■ EXERCISE DESCRIPTION
When you copy the listing, reproduce each line as it appears and omit every image.

--------------------

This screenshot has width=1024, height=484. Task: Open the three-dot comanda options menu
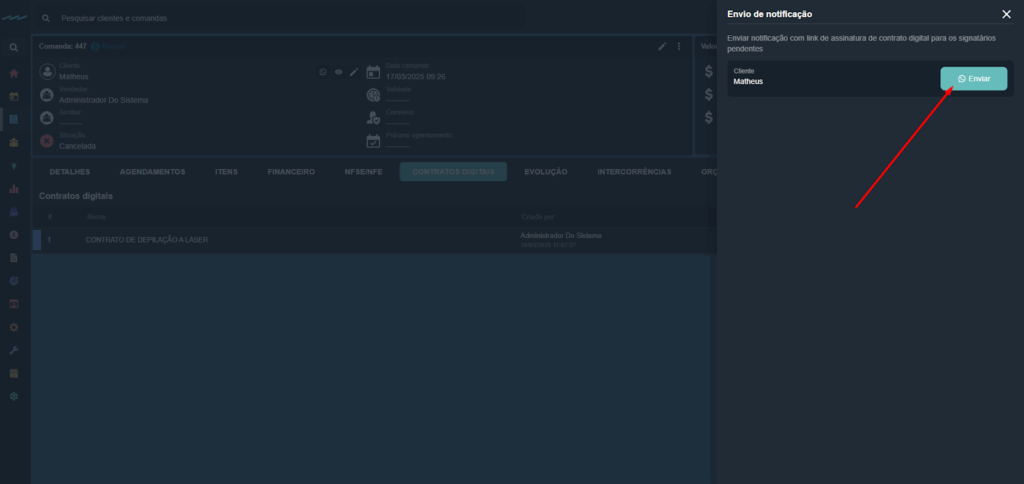point(679,46)
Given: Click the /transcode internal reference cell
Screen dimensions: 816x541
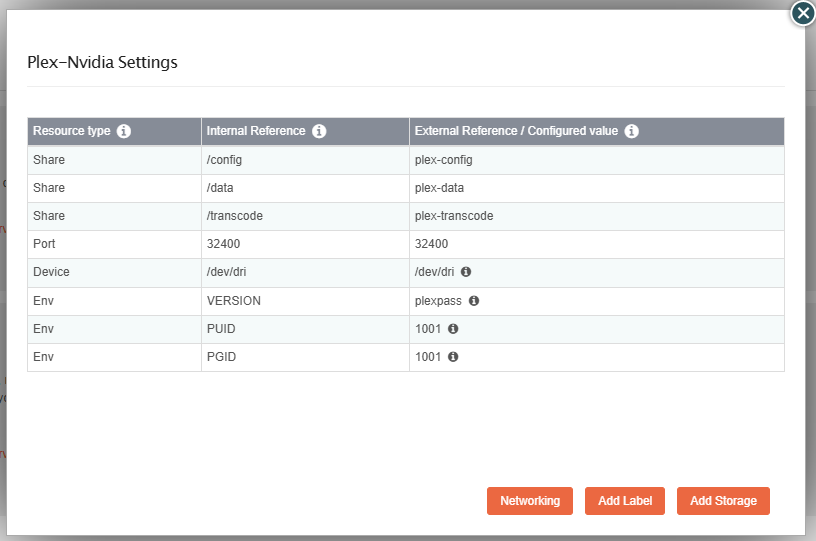Looking at the screenshot, I should (x=233, y=216).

--------------------

■ OUTPUT FOR THIS TASK
This screenshot has width=1024, height=484. Task: Open the three-dot comanda options menu
point(679,46)
Given: Click the /transcode internal reference cell
Screen dimensions: 816x541
Looking at the screenshot, I should (x=233, y=216).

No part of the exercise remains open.